Hmmm. I think the ego's intact.

He cures this poor lad but is then set upon by a gigantic, transdimensional lamprey. Easily dispatched. Easily, but messily.

So there's the soul eaters, the leech and now those ravenous mouths growing out of Zelma Stanton's head, wreaking havoc all over the mansion. His grimoires are dying, his magic is failing. Something is seriously wrong.

What is wrong is this: Stephen has forgotten a very important lesson taught by the Ancient One long, long, ago. The laws of physics apply equally to magic: for every action there is an equal and opposite reaction.

"The harder you punch, the more it hurts you.
"If a normal punch takes a physical toll on the one who throws it, what do you imagine the price of casting a spell to be?"

For years now Doctor Strange has been casting defensive and offensive spells willy-nilly.
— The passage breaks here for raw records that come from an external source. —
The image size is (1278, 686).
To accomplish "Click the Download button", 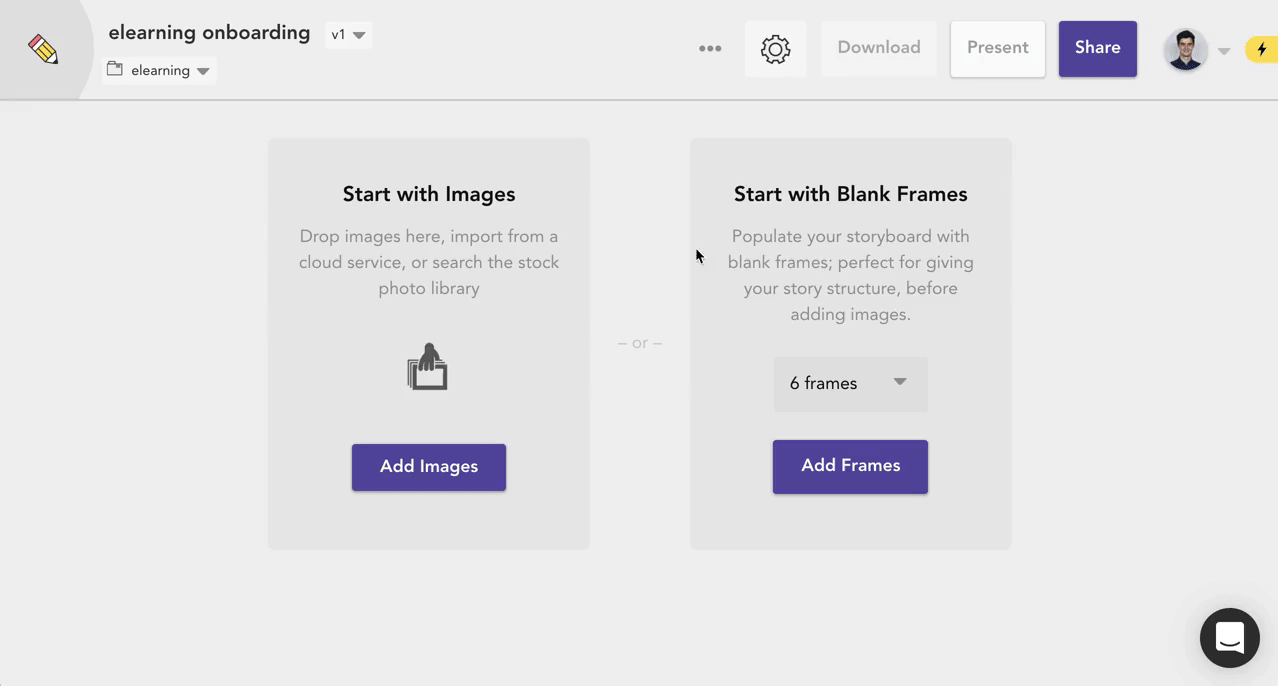I will click(x=878, y=47).
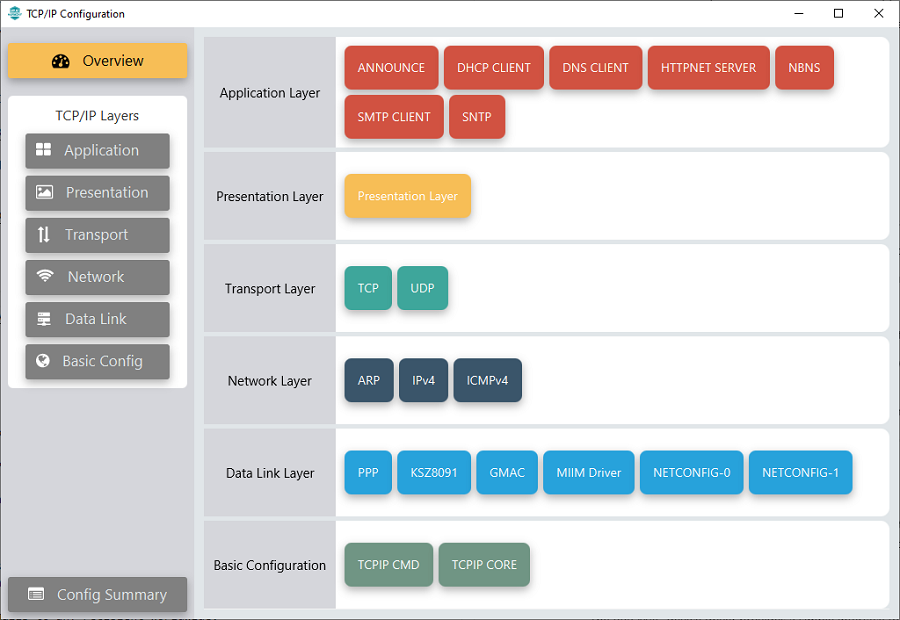Click the grid icon next to Application
This screenshot has height=620, width=900.
click(44, 150)

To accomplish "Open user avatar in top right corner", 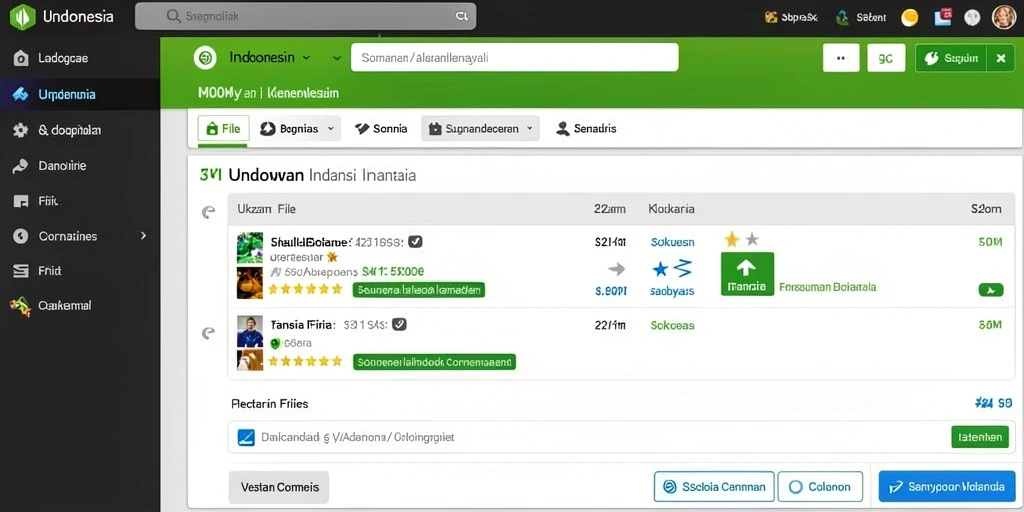I will pyautogui.click(x=1004, y=17).
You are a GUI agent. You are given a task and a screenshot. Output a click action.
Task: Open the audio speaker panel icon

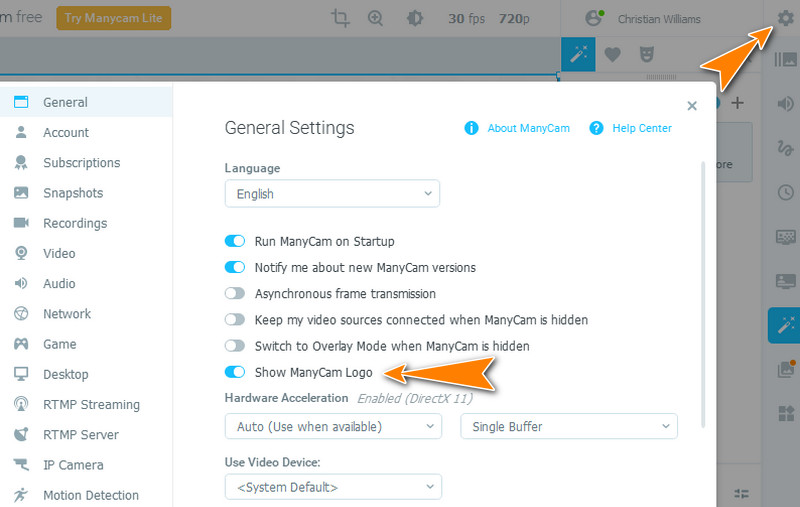(785, 103)
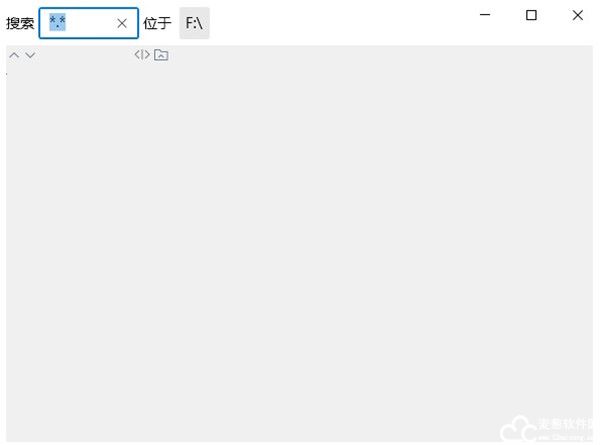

In the back of his mind he's known there is a price to be paid but he's brushed all that under the mystical carpet and buried his head in the sand. And now it is far too late.

From the writer of SCALPED and SOUTHERN BASTARDS, this is by far the best book of DOCTOR STRANGE I've ever read. Aaron has learned Matt Fraction's HAWKEYE lessons well: if you want to make superhero comics more mainstream with a much wider appeal, then sever them from extraneous continuity no one can keep up with, make them fun, full of foibles and a humanity we can all comprehend.

It is also breath-takingly beautiful. How could it be otherwise from the artist of Neil Gaiman's DEATH?

Chris Bachalo brings you exquisitely crisp if not brittle, late-summer leaves and colours them to senescent perfection. Yes, even the season is in synch with the story. They're being tugged from the trees opposite a mansion which you might malinger outside as well.

Within you'll find precarious towers of leather-bound books, stacked like a spiral staircase free-floating in space. The actual staircases have been designed by Escher.

The dying realms are truly ashen. It might be nuclear but it's certainly not a natural winter, more like a volcano erupted across the void, its particles dispersed on invisible, cosmic currents to smother all colour in dust.

Something or someone has harboured a long-festering grudge against magic and is now taking revenge. Across the dimensions it has travelled, executing Sorcerer Supremes, sending waves of pathogenic pestilence ahead of itself, eating away at the fabric of hyper-reality and bleeding its energies dry.

"When all the birds fly away in a hurry, get ready for a storm.
"So if these are still just the birds.... what the hell is that storm going to look like?"

Unpleasant.

"Some days it sucks to be Strange."

First two Aaron & Bachalo volumes (WAY OF THE WEIRD and LAST DAYS OF MAGIC) in one.